1. Waspadai Kandungan Utama dalam Krim Pegal Biasa
Sebagian besar produk pereda pegal yang dijual bebas di pasaran mengandung zat aktif yang berfungsi memberikan sensasi dingin dan hangat, sekaligus meredakan nyeri ringan. Tiga kandungan yang paling umum adalah:
- Metil Salisilat (Methyl Salicylate): Ini adalah bahan yang paling perlu diwaspadai. Metil salisilat secara kimiawi sangat mirip dengan aspirin (asam asetilsalisilat). Aspirin dalam dosis tinggi tidak dianjurkan bagi ibu hamil, khususnya pada trimester akhir, karena berpotensi memengaruhi janin dan proses pembekuan darah. Meskipun diserap melalui kulit dalam jumlah kecil, penggunaan metil salisilat dalam jumlah besar, sering, dan di area yang luas selama kehamilan, terutama pada Trimester III (usia kehamilan di atas 20 minggu), umumnya tidak disarankan kecuali atas saran dokter.
- Kamper (Camphor): Zat ini juga dapat diserap melalui kulit. Penggunaan kamper dalam dosis yang sangat tinggi atau tertelan (misalnya, tidak sengaja menjilat tangan setelah mengoleskan) dapat berisiko. Oleh karena itu, penggunaannya harus dibatasi dan hanya dalam jumlah sedikit.
- Mentol (Menthol): Mentol umumnya dianggap memiliki risiko yang lebih rendah, namun sama seperti kamper dan metil salisilat, penggunaannya harus dibatasi. Zat ini berfungsi memberikan sensasi dingin yang dapat mengalihkan fokus dari rasa nyeri.
2. Alternatif Pereda Pegal yang Lebih Aman untuk Ibu Hamil
Daripada mengambil risiko dengan produk konvensional, ibu hamil dianjurkan mencari solusi alami dan terbukti aman untuk meredakan nyeri dan pegal:
- Pijat Kehamilan (Prenatal Massage): Pijatan lembut oleh terapis bersertifikat dapat membantu meredakan ketegangan otot punggung dan kaki dengan aman. Pastikan terapis menghindari area perut.
- Kompres Hangat atau Dingin: Mengompres area yang sakit dengan botol air hangat atau heating pad dapat melemaskan otot. Alternatifnya, kompres dingin dapat mengurangi peradangan.
- Parasetamol: Jika rasa nyeri sangat mengganggu, Parasetamol adalah obat pereda nyeri oral (minum) yang secara umum dianggap aman untuk ibu hamil jika digunakan sesuai dosis anjuran dokter.
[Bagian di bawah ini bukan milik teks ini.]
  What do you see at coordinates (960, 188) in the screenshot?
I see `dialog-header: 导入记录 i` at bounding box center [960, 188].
Obat oles sebaiknya dihindari, tetapi obat minum ini sering menjadi solusi yang lebih baik.
- Krim Berbahan Dasar Alami: Beberapa produk telah diformulasikan khusus untuk ibu hamil, umumnya menggunakan minyak esensial ringan dan bahan alami seperti frankincense, lavender, atau eucalyptus yang aman, tanpa kandungan metil salisilat atau kamper yang tinggi.
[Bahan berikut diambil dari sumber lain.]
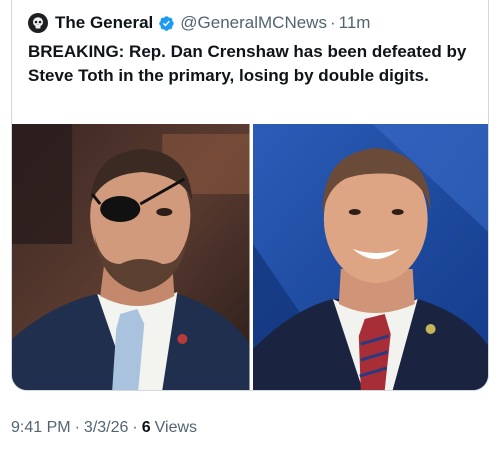 Image resolution: width=500 pixels, height=449 pixels. I want to click on author-handle: @GeneralMCNews, so click(254, 23).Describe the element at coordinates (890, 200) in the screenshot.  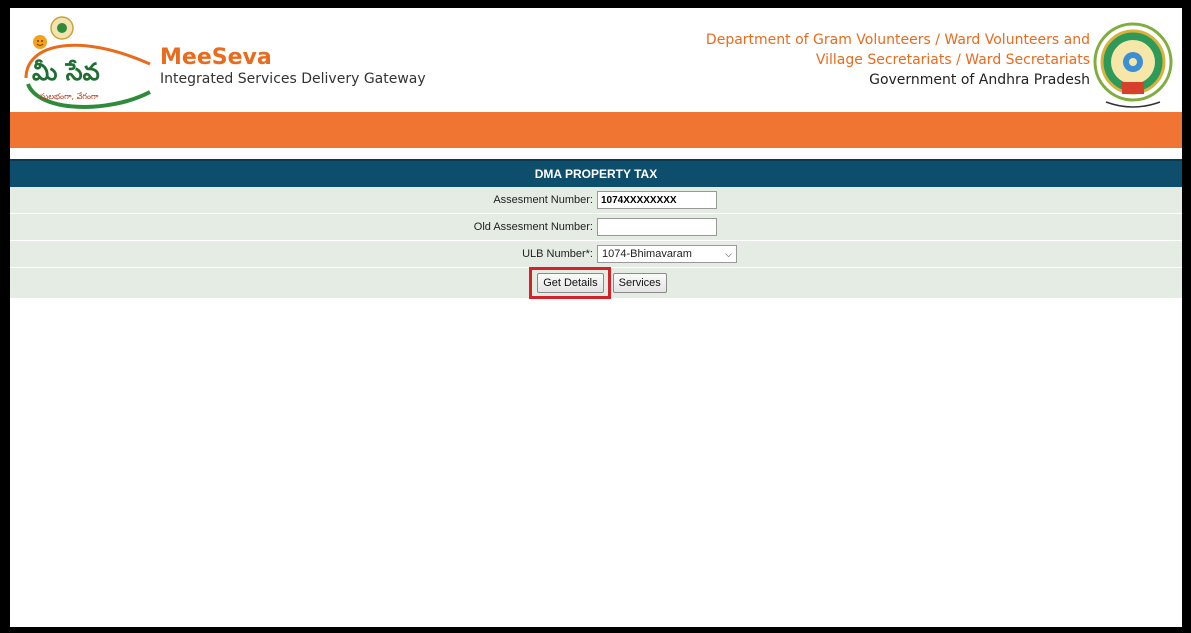
I see `assessment-number-cell` at that location. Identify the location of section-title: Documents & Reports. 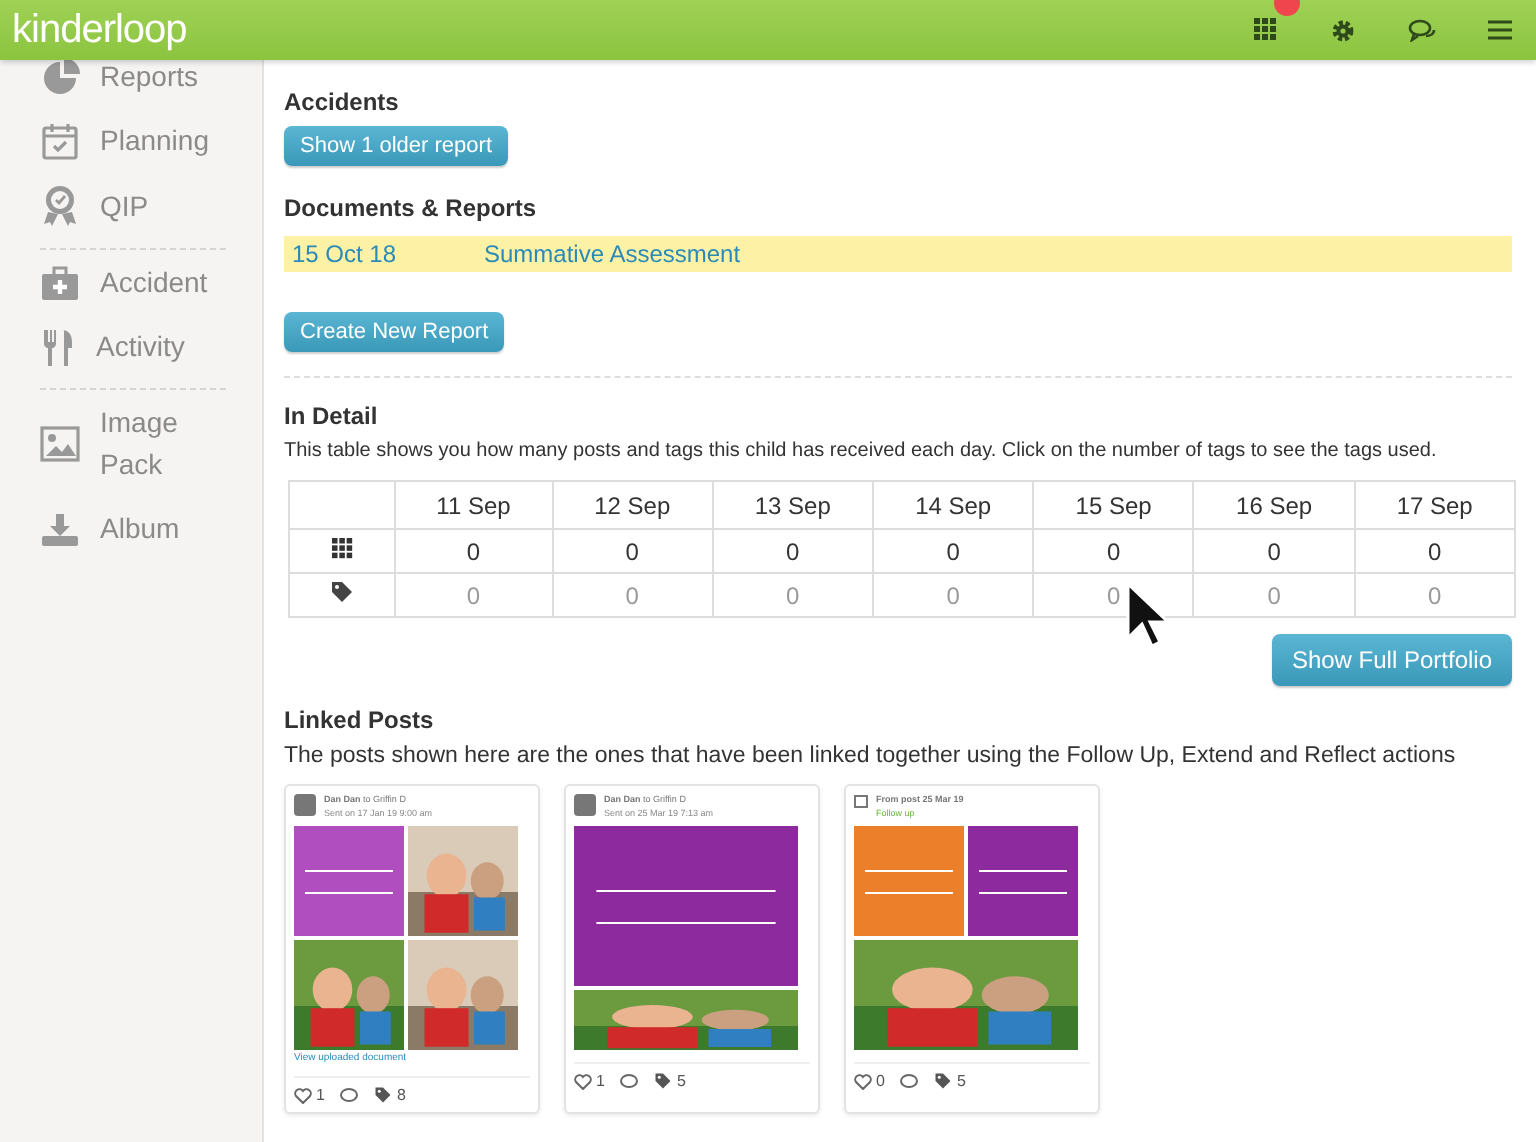
(412, 208).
3. Tips Pakai Krim Oleh saat Hamil

Jika memang harus menggunakan krim pereda nyeri:
- Gunakan Secukupnya dan di Area Terbatas: Oleskan tipis-tipis hanya pada area yang sakit (misalnya pergelangan kaki atau bahu), hindari mengoleskan di area luas seperti punggung secara keseluruhan, dan jangan pernah mengoleskan di area perut.
- Hindari Luka Terbuka: Jangan oleskan krim pada kulit yang iritasi, luka, atau lecet, karena penyerapan zat aktif akan jauh lebih cepat.
- Waspada Trimester III: Hindari metil salisilat pada trimester akhir kehamilan karena risiko potensial pada janin.
Kesimpulannya, demi keamanan janin, ibu hamil sebaiknya sangat berhati-hati dalam menggunakan krim pereda pegal yang mengandung metil salisilat dan kamper, dan selalu prioritaskan metode pereda nyeri non-obat atau konsultasikan dengan dokter kandungan Anda.